START
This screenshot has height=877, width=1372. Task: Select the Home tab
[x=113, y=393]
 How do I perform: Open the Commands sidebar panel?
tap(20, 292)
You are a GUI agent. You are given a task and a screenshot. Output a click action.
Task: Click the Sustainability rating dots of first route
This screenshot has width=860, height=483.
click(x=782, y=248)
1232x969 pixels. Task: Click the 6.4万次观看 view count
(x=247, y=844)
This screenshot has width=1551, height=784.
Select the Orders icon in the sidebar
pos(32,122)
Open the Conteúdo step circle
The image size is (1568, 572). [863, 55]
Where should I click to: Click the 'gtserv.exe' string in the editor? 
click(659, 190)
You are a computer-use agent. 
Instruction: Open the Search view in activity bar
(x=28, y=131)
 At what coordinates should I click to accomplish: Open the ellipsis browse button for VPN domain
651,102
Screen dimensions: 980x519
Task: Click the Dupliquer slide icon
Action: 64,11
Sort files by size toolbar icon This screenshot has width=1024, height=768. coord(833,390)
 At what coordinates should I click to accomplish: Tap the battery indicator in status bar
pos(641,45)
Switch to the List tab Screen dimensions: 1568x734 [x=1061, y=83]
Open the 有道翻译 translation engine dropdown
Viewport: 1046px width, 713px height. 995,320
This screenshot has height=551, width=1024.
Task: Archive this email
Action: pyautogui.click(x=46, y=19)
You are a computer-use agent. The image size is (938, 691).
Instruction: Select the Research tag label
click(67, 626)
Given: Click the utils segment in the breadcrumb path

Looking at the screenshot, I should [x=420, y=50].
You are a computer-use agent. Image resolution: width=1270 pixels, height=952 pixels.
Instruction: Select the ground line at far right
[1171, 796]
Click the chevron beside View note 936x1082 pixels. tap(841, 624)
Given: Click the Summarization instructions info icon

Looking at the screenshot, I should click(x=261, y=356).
END
**Exercise brief**
Copy the stretch of the listing above from the line containing "Sort files by" through the last line of the listing, keeping every line exactly as it appears.

**Reply to the exercise**
Sort files by size toolbar icon This screenshot has width=1024, height=768. coord(833,390)
 At what coordinates should I click to accomplish: Tap the battery indicator in status bar
pos(641,45)
Switch to the List tab Screen dimensions: 1568x734 [x=1061, y=83]
Open the 有道翻译 translation engine dropdown
Viewport: 1046px width, 713px height. 995,320
This screenshot has height=551, width=1024.
Task: Archive this email
Action: pyautogui.click(x=46, y=19)
You are a computer-use agent. The image size is (938, 691).
Instruction: Select the Research tag label
click(67, 626)
Given: Click the utils segment in the breadcrumb path

Looking at the screenshot, I should [x=420, y=50].
You are a computer-use agent. Image resolution: width=1270 pixels, height=952 pixels.
Instruction: Select the ground line at far right
[1171, 796]
Click the chevron beside View note 936x1082 pixels. tap(841, 624)
Given: Click the Summarization instructions info icon

Looking at the screenshot, I should click(x=261, y=356).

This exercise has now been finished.